The US Ski team is midway through an on-snow training camp on the Olympic trails in the Callaghan Valley. Running from April 30th to May 12th, the main purpose of the camp is to allow the athletes to become intimately familiar with the entire Olympic venue. This includes working on specific techniques for the courses.
From a training standpoint, the team is primarily skiing easy distance in the mornings and resting or dryland training in the afternoons. US sprinter Andy Newell told FasterSkier, “we're starting off the training year more aggressively than we have in the past so we're going to try and put in some 20+ hour weeks but without getting too carried away. Intensity is not a focus of the camp but since we are at the Olympic venue it's good to hammer around the race trails whenever possible so we have some harder workouts too.”

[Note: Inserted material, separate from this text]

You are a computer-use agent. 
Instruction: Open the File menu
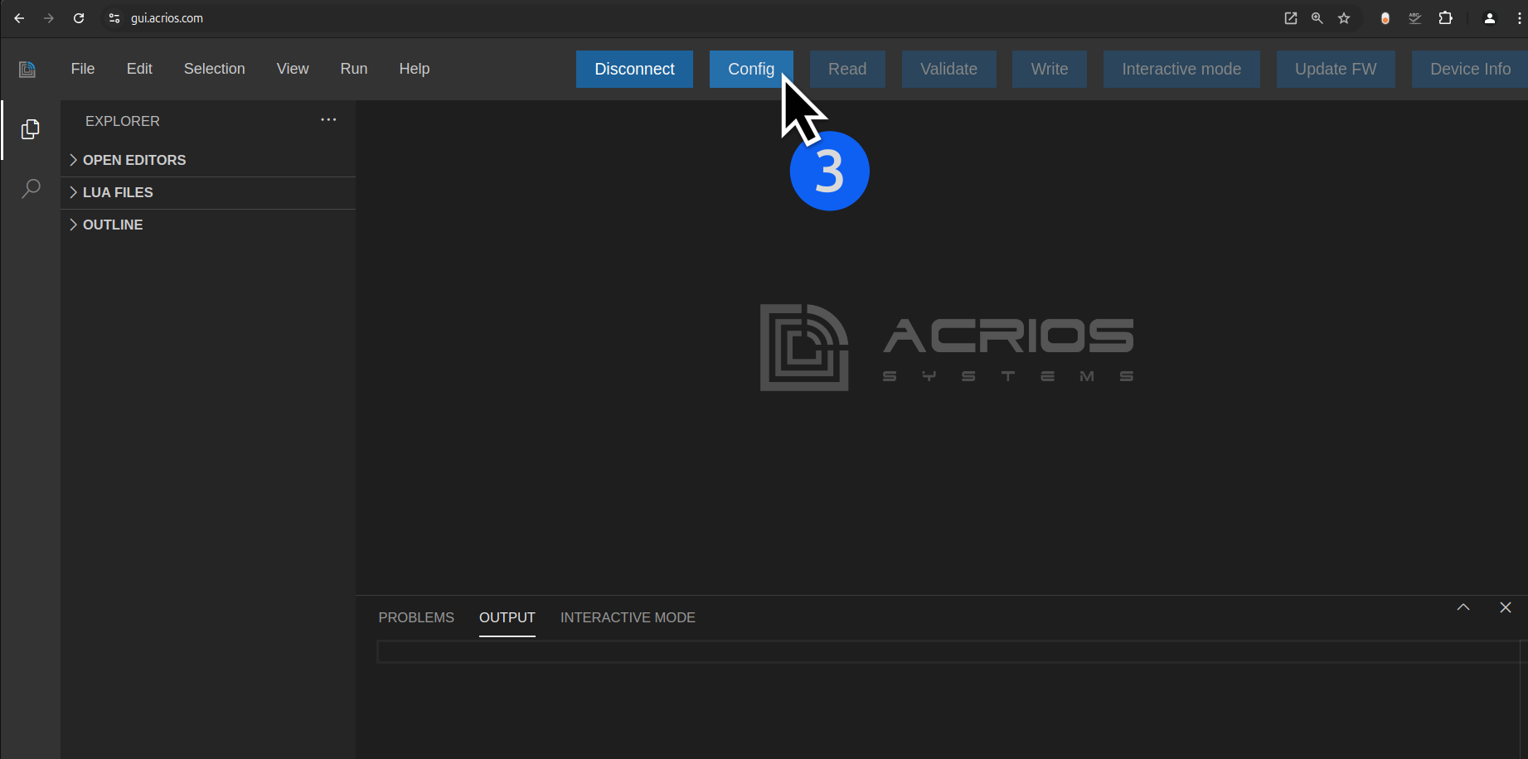point(83,69)
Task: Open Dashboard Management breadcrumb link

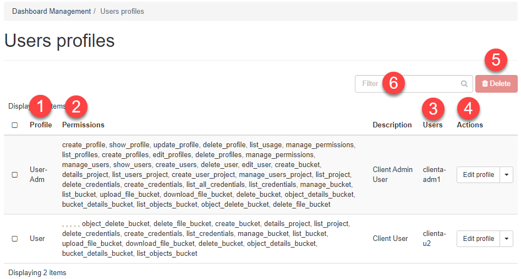Action: (51, 11)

Adds Head Coach Pete Vordenberg, “This camp isn't as tough as the following camps will be only because it is early, but hours will range from upper teens to mid twenties, mostly skiing, some running, some weights, some ski touring, mountain biking for some. Mostly easy skiing to moderate skiing with technique emphasis but also some specific and tough workouts.”

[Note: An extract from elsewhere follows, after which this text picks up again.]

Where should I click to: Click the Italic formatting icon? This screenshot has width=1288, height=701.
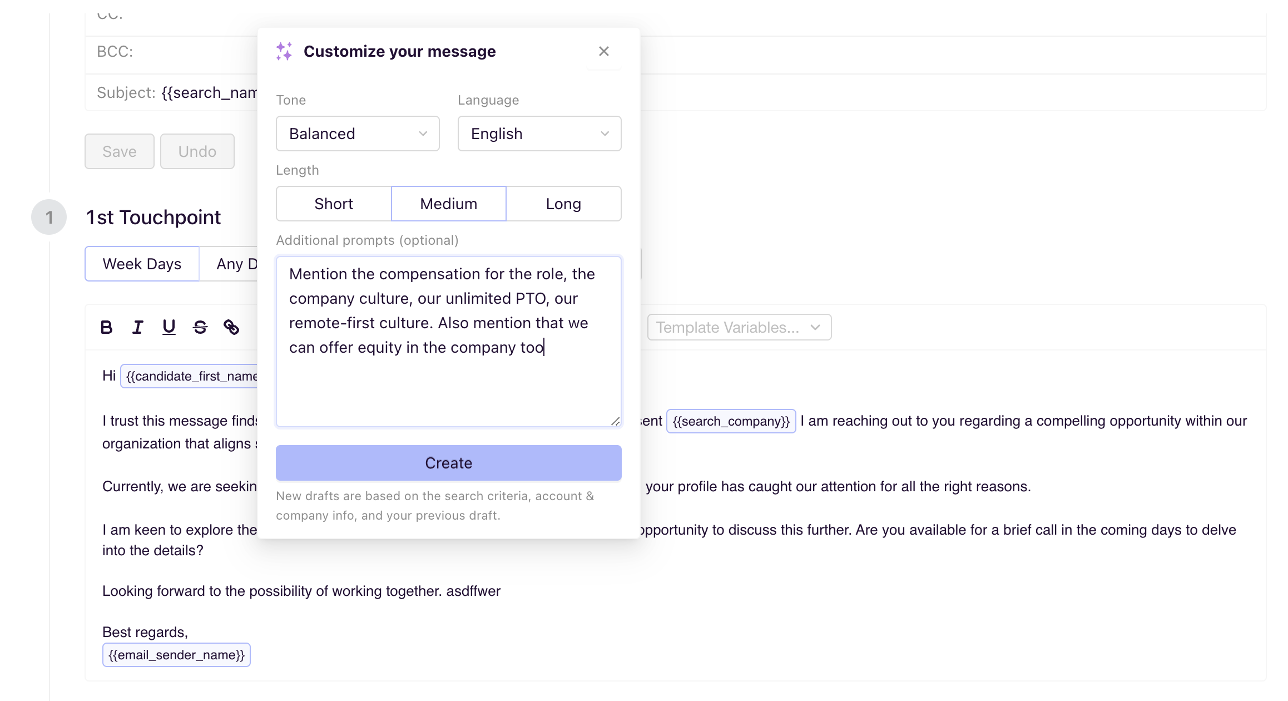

And while it may seem unusual to be back on snow so soon, the Americans are not the only ones taking advantage of the excellent skiing in the Callaghan Valley, The Norweigan team left just before the US arrived, and the Canadian team and the Sun Valley Ski Education Foundation squad are currently there.
Newell and teammate Kris Freeman are both ready to go after a few weeks off following the conclusion of the 07/08 season. “I'm feeling rested and ready to dive into a tough year of training,” said Newell. “I took pretty much two full weeks off from training after the end of the racing season. One of those was in Park City so I did a little skiing, and the other was on a surf trip so I stayed pretty active during that time. I think it's really good to get out of the competition scene for a little bit each spring and relax and hang out for a few weeks, but also do things like surfing or skateboarding and stuff so I don't get out of shape. After the two weeks I went back to Park City and gradually got back into training and going to the gym. The start of the training year was on April 28th and I started off with rolling skiing intervals, so we're hitting it pretty hard right from the get go.”
After struggling with illness for significant parts of the past season, Freeman is feeling 100%. “I took all of April extremely easy. It was very restful and I feel totally healthy and am in a good place to start the training year.”
Vordenberg noted the importance of being recovered before jumping back in to the training cycle, but also stressed the need to avoid losing ground during the rest phase – “When it comes to recovering after the season you need to rest enough physically and mentally to start training well again just like any training block, but you can't slip backward and lose gains made the previous year. Starting at ground zero every spring makes it very hard to make any progress from year-to-year.
The camp featured a full sprint competition, complete with qualifying round – an opportunity to race the Olympic sprint course. Said Newell, “it was a really good chance to see how the course skied. It was a sick day too,icy and fast but really warm out. By the end we were all racing with our shirts off and some people went down… It was pretty nasty, I lost some skin.”